TASK GOAL. How many lines in the records below contain the word "will"? Answer with the number alone.

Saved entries
<<<<

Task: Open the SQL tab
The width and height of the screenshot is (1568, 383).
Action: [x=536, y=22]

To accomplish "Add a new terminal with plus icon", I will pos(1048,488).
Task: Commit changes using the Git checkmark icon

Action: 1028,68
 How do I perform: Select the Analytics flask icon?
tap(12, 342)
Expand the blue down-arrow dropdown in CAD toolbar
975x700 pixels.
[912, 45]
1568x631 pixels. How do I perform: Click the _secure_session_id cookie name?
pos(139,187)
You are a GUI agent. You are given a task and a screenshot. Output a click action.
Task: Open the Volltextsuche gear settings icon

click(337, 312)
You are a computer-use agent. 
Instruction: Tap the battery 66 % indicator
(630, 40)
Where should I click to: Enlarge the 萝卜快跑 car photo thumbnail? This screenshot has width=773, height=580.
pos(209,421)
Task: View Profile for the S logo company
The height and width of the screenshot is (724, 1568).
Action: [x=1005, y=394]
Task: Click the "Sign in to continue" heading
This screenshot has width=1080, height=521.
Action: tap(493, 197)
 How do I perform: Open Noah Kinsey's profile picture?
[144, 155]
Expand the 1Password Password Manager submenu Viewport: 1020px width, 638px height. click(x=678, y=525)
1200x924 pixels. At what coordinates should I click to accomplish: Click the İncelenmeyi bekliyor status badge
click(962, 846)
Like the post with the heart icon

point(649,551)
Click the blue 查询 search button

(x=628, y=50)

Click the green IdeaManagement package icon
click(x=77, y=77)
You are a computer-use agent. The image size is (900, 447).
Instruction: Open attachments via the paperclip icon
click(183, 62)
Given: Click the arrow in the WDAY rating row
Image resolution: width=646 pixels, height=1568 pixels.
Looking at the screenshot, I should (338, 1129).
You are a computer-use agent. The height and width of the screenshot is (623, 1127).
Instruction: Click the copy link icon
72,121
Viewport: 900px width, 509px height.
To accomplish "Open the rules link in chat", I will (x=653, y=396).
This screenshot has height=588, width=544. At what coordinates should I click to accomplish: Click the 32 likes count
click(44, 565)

>>>>

ANSWER SPACE. 2